## Directions for this task:
Print exactly the lines from the one containing "Instruction: Expand the Смартлинки dropdown" through the last line of the listing, both included.

## Study material:
====

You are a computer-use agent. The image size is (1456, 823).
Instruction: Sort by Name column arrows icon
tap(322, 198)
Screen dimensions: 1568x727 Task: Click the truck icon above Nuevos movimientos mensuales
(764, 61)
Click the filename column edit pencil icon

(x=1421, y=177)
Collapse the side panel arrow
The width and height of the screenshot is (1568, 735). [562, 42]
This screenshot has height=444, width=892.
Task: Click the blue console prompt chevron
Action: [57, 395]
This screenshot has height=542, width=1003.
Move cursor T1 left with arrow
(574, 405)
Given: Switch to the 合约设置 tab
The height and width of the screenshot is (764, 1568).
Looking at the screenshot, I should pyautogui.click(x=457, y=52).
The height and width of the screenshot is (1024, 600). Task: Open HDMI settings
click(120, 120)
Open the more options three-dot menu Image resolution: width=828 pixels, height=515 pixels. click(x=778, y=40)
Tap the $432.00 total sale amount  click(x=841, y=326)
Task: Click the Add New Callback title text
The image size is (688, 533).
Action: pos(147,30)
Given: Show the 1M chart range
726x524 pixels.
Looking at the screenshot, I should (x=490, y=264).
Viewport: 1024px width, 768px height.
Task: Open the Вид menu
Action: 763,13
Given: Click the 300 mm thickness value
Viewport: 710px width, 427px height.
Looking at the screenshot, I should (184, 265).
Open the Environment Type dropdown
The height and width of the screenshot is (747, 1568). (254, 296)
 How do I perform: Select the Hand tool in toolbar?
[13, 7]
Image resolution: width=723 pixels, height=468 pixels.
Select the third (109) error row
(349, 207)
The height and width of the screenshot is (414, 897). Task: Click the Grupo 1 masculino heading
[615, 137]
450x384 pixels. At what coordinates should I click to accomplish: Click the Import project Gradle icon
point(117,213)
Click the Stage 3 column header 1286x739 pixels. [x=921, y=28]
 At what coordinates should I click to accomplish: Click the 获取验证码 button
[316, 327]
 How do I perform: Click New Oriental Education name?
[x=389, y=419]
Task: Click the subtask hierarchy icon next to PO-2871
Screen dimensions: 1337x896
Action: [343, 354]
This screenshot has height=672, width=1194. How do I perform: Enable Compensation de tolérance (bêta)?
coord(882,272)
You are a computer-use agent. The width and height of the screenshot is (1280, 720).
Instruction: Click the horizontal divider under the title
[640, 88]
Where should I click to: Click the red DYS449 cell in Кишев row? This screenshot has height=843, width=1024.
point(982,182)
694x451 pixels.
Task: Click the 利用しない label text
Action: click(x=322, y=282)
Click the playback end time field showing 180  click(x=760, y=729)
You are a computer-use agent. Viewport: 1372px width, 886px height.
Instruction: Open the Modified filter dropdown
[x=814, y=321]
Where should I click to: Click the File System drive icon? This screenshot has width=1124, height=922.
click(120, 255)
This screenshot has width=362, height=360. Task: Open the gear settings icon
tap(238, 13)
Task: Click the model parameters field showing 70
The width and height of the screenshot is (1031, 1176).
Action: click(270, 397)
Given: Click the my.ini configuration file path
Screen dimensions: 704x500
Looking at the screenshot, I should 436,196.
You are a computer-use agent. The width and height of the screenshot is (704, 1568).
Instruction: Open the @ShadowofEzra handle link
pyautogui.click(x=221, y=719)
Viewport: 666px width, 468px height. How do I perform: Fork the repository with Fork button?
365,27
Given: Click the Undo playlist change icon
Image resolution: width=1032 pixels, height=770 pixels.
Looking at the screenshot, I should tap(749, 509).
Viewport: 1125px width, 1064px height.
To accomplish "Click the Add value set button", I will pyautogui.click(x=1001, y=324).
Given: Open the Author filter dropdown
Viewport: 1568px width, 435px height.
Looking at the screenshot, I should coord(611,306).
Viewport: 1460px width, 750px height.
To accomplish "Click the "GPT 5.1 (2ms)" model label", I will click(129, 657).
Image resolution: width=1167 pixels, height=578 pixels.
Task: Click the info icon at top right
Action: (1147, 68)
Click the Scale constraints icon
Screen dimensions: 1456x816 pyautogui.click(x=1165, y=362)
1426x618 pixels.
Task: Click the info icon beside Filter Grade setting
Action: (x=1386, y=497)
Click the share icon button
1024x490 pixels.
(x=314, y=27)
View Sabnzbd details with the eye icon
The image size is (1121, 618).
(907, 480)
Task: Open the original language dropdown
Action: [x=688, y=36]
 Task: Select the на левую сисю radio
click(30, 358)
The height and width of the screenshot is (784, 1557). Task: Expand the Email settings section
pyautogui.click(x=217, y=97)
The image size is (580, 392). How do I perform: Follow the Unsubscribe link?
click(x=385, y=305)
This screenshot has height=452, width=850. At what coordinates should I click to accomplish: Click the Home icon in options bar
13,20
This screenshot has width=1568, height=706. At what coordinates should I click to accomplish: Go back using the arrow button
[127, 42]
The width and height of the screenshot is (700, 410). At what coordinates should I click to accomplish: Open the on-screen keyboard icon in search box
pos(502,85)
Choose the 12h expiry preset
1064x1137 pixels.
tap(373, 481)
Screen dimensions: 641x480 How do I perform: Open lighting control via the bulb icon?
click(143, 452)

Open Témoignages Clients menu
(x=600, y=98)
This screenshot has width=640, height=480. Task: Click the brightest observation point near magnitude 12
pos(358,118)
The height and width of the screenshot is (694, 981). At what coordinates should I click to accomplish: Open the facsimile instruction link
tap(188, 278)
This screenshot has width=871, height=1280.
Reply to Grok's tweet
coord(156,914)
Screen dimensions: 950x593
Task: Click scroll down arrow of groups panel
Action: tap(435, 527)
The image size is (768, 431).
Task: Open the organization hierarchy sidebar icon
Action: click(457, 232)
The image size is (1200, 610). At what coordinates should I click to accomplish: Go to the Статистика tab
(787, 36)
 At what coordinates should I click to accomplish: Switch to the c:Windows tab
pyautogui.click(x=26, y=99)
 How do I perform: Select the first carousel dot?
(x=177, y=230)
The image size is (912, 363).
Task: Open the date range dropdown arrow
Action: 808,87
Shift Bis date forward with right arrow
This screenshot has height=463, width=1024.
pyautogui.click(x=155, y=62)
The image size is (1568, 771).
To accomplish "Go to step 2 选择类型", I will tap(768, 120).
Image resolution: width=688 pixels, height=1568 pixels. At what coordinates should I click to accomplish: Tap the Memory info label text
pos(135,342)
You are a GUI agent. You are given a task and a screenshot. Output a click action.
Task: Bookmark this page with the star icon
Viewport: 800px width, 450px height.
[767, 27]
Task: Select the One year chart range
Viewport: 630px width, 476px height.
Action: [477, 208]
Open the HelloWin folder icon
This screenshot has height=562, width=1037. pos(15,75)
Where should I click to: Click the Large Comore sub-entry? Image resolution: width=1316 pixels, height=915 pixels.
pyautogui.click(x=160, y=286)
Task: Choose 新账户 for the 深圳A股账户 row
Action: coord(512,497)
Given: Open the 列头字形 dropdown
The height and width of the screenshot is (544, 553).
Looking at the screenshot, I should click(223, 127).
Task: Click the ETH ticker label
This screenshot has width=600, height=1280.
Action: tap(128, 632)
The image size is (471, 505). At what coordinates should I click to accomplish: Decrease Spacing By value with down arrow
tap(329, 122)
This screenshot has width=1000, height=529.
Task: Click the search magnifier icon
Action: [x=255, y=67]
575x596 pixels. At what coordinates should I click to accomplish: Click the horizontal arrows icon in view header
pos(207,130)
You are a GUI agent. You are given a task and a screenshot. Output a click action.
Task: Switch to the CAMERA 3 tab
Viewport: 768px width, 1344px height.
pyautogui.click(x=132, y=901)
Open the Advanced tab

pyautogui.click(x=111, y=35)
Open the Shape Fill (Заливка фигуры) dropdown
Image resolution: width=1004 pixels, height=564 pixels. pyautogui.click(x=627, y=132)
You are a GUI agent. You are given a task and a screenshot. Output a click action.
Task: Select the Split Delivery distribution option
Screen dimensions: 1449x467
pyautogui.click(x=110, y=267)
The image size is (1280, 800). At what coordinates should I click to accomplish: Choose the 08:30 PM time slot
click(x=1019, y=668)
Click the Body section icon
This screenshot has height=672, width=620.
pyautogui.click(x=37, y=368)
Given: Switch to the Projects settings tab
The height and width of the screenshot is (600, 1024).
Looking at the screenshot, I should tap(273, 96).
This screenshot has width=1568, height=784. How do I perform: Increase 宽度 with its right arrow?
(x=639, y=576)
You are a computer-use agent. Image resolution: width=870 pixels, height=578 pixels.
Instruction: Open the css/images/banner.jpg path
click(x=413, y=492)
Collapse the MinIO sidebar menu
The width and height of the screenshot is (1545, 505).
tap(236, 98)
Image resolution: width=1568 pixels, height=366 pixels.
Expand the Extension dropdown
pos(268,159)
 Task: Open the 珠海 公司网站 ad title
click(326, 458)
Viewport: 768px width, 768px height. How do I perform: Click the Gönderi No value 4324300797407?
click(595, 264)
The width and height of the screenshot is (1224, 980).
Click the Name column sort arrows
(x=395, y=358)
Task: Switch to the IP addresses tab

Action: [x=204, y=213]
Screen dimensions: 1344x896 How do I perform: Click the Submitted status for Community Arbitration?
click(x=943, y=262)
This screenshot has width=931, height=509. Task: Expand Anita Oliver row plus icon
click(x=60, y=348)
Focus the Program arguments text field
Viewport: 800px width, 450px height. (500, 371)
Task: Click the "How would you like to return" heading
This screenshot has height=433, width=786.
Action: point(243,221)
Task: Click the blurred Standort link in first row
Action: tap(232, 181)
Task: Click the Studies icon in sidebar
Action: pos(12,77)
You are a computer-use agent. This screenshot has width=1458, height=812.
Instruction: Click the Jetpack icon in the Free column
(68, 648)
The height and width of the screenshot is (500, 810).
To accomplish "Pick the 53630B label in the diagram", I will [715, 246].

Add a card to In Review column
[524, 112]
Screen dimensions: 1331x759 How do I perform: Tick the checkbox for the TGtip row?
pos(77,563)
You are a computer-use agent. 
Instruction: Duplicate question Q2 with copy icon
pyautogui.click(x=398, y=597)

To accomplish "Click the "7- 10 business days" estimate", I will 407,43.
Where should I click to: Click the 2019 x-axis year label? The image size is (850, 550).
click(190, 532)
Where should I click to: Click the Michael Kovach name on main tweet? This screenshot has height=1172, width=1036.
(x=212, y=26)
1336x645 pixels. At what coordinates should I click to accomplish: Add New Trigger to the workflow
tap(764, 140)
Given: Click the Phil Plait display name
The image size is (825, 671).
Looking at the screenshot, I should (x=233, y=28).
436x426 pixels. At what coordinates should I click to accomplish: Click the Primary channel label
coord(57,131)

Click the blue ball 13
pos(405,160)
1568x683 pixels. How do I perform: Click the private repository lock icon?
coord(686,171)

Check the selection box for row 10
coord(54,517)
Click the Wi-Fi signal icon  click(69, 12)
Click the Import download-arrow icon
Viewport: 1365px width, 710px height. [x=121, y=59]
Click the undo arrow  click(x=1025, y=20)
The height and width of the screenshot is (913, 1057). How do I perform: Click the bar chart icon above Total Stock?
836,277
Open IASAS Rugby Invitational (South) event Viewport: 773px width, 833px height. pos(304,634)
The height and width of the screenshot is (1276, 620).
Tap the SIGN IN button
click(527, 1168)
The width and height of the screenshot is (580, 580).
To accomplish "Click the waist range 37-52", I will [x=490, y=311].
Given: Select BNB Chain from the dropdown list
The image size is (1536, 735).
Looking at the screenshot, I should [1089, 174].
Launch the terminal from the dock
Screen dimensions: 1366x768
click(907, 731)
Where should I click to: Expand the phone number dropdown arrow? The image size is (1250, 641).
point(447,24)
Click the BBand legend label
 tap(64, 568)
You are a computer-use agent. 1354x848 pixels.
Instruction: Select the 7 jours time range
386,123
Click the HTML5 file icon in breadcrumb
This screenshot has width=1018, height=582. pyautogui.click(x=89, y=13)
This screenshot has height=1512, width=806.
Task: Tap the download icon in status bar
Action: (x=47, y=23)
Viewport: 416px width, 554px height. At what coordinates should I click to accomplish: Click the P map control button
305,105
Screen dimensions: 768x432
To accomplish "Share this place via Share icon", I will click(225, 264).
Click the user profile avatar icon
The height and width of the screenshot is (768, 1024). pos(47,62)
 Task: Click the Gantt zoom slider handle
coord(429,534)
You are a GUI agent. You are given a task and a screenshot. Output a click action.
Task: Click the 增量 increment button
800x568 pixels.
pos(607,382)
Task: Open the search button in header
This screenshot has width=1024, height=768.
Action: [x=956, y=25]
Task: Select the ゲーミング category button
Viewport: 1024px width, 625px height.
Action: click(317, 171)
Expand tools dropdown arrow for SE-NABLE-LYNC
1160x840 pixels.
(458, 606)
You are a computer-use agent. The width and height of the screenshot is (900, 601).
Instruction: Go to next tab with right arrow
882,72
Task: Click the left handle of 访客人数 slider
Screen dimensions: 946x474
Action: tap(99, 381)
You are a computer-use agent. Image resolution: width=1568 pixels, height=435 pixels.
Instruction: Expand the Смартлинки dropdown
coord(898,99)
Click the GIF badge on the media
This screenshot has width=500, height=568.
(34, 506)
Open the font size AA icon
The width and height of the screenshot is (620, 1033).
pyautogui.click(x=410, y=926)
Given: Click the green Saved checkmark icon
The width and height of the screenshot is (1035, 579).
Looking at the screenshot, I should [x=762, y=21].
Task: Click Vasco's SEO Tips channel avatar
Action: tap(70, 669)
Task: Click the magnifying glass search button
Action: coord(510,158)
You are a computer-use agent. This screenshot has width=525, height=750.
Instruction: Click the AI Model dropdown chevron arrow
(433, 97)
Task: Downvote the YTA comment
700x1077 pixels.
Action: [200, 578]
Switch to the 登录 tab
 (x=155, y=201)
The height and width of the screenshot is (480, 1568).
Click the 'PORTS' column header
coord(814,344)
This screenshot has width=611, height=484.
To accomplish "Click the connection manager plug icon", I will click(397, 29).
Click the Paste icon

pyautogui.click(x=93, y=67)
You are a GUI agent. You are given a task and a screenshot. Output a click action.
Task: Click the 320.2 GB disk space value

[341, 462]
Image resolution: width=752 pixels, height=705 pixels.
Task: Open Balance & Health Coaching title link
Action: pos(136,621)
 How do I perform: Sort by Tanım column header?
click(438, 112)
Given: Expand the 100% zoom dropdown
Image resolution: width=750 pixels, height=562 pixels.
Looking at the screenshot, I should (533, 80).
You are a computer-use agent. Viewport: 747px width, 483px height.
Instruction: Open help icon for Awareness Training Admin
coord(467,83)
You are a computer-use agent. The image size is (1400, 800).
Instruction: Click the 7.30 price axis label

====

## Reply to the exercise:
Instruction: Expand the Смартлинки dropdown
coord(898,99)
Click the GIF badge on the media
This screenshot has width=500, height=568.
(34, 506)
Open the font size AA icon
The width and height of the screenshot is (620, 1033).
pyautogui.click(x=410, y=926)
Given: Click the green Saved checkmark icon
The width and height of the screenshot is (1035, 579).
Looking at the screenshot, I should [x=762, y=21].
Task: Click Vasco's SEO Tips channel avatar
Action: tap(70, 669)
Task: Click the magnifying glass search button
Action: coord(510,158)
You are a computer-use agent. This screenshot has width=525, height=750.
Instruction: Click the AI Model dropdown chevron arrow
(433, 97)
Task: Downvote the YTA comment
700x1077 pixels.
Action: [200, 578]
Switch to the 登录 tab
 (x=155, y=201)
The height and width of the screenshot is (480, 1568).
Click the 'PORTS' column header
coord(814,344)
This screenshot has width=611, height=484.
To accomplish "Click the connection manager plug icon", I will click(397, 29).
Click the Paste icon

pyautogui.click(x=93, y=67)
You are a GUI agent. You are given a task and a screenshot. Output a click action.
Task: Click the 320.2 GB disk space value

[341, 462]
Image resolution: width=752 pixels, height=705 pixels.
Task: Open Balance & Health Coaching title link
Action: pos(136,621)
 How do I perform: Sort by Tanım column header?
click(438, 112)
Given: Expand the 100% zoom dropdown
Image resolution: width=750 pixels, height=562 pixels.
Looking at the screenshot, I should (533, 80).
You are a computer-use agent. Viewport: 747px width, 483px height.
Instruction: Open help icon for Awareness Training Admin
coord(467,83)
You are a computer-use agent. The image size is (1400, 800).
Instruction: Click the 7.30 price axis label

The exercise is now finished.